> **Exercise set**
- A) Rewrite everything from "The point is" down to "have answers ready." in the lockdown commentary, swapping each "public officials" for "elected officials".
- B) Summarize the lockdown commentary in two sentences.
- C) Continue the lockdown commentary from the point where it stops.

> **Selected extract**
☆ ☆ ☆ ☆

The point is the models that are driving the great shutdown of the West are based on assumptions that are most likely wrong. That means the models themselves will turn out to be wrong. Modeling the wrongness may turn out to be the most important project over the next several months. Right now, the public is grudgingly giving public officials the benefit of the doubt. The people have little trust in them, so when things are not as predicted, those public officials better have answers ready.
For example, what happens if we learn that the outbreak in Italy is centered in their large Chinese community? That’s going to have an effect on public policy, because it will have an effect on public attitudes. Even if lots of actual Italians gets sick, people are going to wonder why this fact was not made clear straight away. They may also wonder why there is a Chinese community in Italy. A whole range of prior assumptions are going to come under new scrutiny with new information.
How about something simple like the great spread of the virus does not materialize over the next few weeks? Public officials will no doubt claim that the lock down was a success, but that’s like claiming the reason there are no giraffes in your garden is due to installing a garden gnome. Very few people are going to buy it and the more so-called experts push it, the more the people will reject it. The already low faith in public officials will fall even further. There will need a better answer.
It may not even take a few weeks for the public to grow both weary and skeptical of the state of emergency. A very large chunk of society thinks this is a hoax. Young people are calling it the “Boomer Remover” while taking advantage of cheap airfares. Short of more data to fuel the panic, the public could get tired of this by next week. This approach to the virus can only work with public cooperation, so public officials should assume great public resistance within the next week.
There’s also the idiot factor. The fact is, America has rounded up most of its imbeciles and put them on government payrolls. Under normal conditions, they do a limited about of harm this way. Under these conditions, they can do a lot of damage. Red Flag laws have already embolden imbeciles on the local police forces to randomly open fire on people in their homes. The staggering incompetence of public safety units must be part of any model predicting what comes next with the lock down.

☆ ☆ ☆ ☆

> **Stored data**

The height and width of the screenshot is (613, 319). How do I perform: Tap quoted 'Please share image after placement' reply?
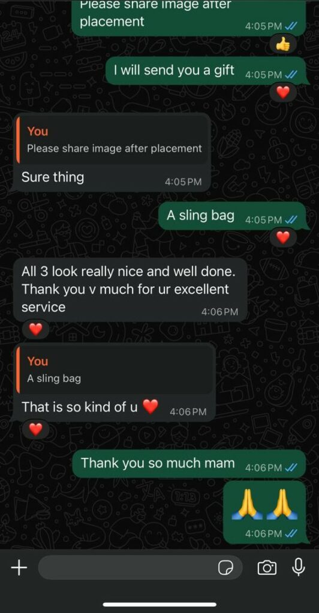pyautogui.click(x=112, y=140)

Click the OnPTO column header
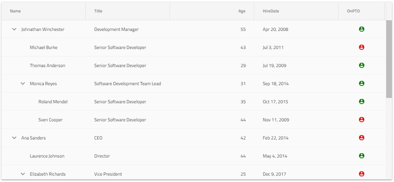[x=353, y=11]
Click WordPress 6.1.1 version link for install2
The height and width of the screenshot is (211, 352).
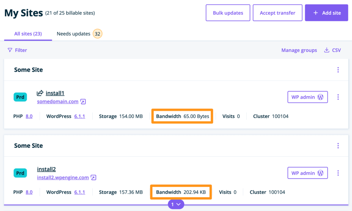79,192
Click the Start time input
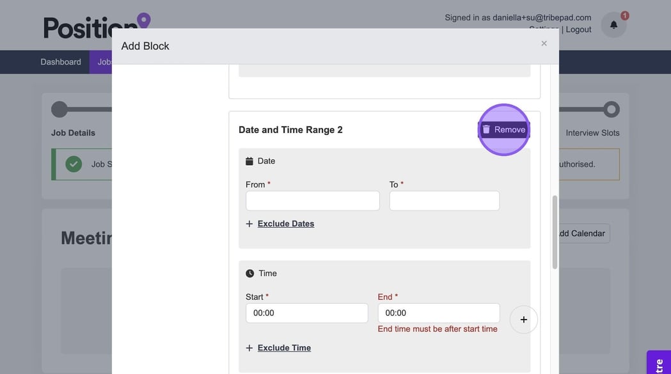671x374 pixels. coord(306,313)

☆ ☆ ☆ ☆

> **Exercise responses**
- A)
The point is the models that are driving the great shutdown of the West are based on assumptions that are most likely wrong. That means the models themselves will turn out to be wrong. Modeling the wrongness may turn out to be the most important project over the next several months. Right now, the public is grudgingly giving elected officials the benefit of the doubt. The people have little trust in them, so when things are not as predicted, those elected officials better have answers ready.

- B) The commentary argues that the models driving the Western shutdown rest on assumptions that are most likely wrong, so distrusted public officials will need answers ready when events differ from predictions, whether new information emerges or the expected spread does not materialize. It also warns that public cooperation could give way to resistance within a week because many people consider the emergency a hoax, and it says any model of what comes next must account for the incompetence of public safety units.

- C)
That’s the thing about a public emergency. Societies are systems with lots of hard to define inputs and sub-processes. The outbreak is one input that has set off a range of other inputs, which in turn has altered the behavior of many sub-systems. These sub-systems interact with one another, so the system we see, what we call daily life, is changing in unpredictable ways. All of these linear models violate the basic rule of models in that they assume things about the world that are false.
Life in human societies does not happen sequentially. Instead it is millions of lives operating in both parallel and in series. It’s very complicated. We see that with how public officials in America have reacted to the virus. When it was a Chinese problem, public official ignored it. When it became an Italian problem, suddenly it resonated with Americans, because we are familiar with Italians. It turns out that the input value of one dead Italian is exponentially more important than one Asian.
Over the next few weeks, public officials better be ready for being wrong about all the things they have been saying. Trump’s first instinct, like most Americans, was to dismiss the alarmists. The reason is they have cried wolf so often, only a fool would believe the alarmists at this point. If this turns out to be a big to-do about nothing, we suddenly live in a world where 300 million people feel like they were taken for a ride. There will be a price to be paid for being that wrong about something this big.